This mosque sits on top of a small hill to the north-east of the Selimiye Mosque. It was built in 1433 by Murat Han II and is famous for its tiles, although I couldn't get inside as it was locked when I visited. It's mihrab is said to be the second largest tiled mihrab after that of the Yesil Mosque in Bursa. The mosque was damaged by an earthquake in 1752 and it was restored by Sultan Mahmut I and was recently renovated in 2006.
Although many travel books describe the Trakya region as "boring" it is nevertheless a very pleasant area in which to travel. Most of it is gently rolling countryside of fields and without dramatic mountains or gorges, but is is nevertheless quite pretty and pleasant countryside. There are also some beautiful thickly forested hills and mountains to the south of Edirne on the road between Edirne and Gallipoli.
Karaagac is a small town just outside Edirne and practically right on the border with Greece. It is an attractive, leafy town, the streets lined with large, shady trees. It is also home to Edirne's historic, grand railroad station, which is now part of Trakya Universitesi (University of Thrace).

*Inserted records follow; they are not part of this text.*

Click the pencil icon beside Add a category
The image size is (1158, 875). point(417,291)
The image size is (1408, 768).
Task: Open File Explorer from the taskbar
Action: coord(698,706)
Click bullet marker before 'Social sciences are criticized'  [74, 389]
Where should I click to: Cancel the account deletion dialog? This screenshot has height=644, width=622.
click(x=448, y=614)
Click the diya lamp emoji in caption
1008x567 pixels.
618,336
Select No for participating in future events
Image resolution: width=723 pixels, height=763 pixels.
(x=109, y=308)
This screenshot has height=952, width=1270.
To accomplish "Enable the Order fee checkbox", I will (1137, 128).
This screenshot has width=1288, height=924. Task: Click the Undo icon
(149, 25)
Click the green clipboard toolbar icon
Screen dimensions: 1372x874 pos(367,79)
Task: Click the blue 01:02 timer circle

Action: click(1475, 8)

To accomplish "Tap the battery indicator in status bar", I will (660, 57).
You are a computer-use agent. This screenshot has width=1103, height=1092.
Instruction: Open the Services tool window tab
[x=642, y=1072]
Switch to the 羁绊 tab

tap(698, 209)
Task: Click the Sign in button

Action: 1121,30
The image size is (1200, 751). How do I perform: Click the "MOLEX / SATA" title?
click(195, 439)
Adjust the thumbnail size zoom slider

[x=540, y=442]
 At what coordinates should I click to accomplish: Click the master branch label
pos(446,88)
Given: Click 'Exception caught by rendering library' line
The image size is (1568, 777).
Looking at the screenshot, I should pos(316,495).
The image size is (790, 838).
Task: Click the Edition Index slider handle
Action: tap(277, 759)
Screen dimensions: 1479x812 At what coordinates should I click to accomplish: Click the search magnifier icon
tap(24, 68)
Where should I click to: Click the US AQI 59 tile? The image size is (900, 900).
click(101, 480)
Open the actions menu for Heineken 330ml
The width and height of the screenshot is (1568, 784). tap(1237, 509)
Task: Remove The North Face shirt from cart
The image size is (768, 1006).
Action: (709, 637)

The once great Great Synagogue isn't any more. Built in 1906 it was not only the biggest synagogue in Turkey but also the whole of the Balkans. it is said to have collapsed through neglect and not foul play some 20 years ago. It used to be located in the Jewish part of town under the Ottomans but the Jewish population has since emigrated to Israel. If you walk north along the street it’s on, you'll pass by some nice wooden houses.
Museum of Health
This award winning museum is located in the hospital and Quran school of the Sultan II Bayezid Kulliyesi, which itself is located about 1km to the north-west of the town centre. The museum occupies a dozen rooms and traces medical education under the Ottomans in the form of re-enacting scenes with figures. These include a library, student’s quarters, classrooms and surgical operations in progress.
Open: 8.30am-5.30pm. Admission: TL10.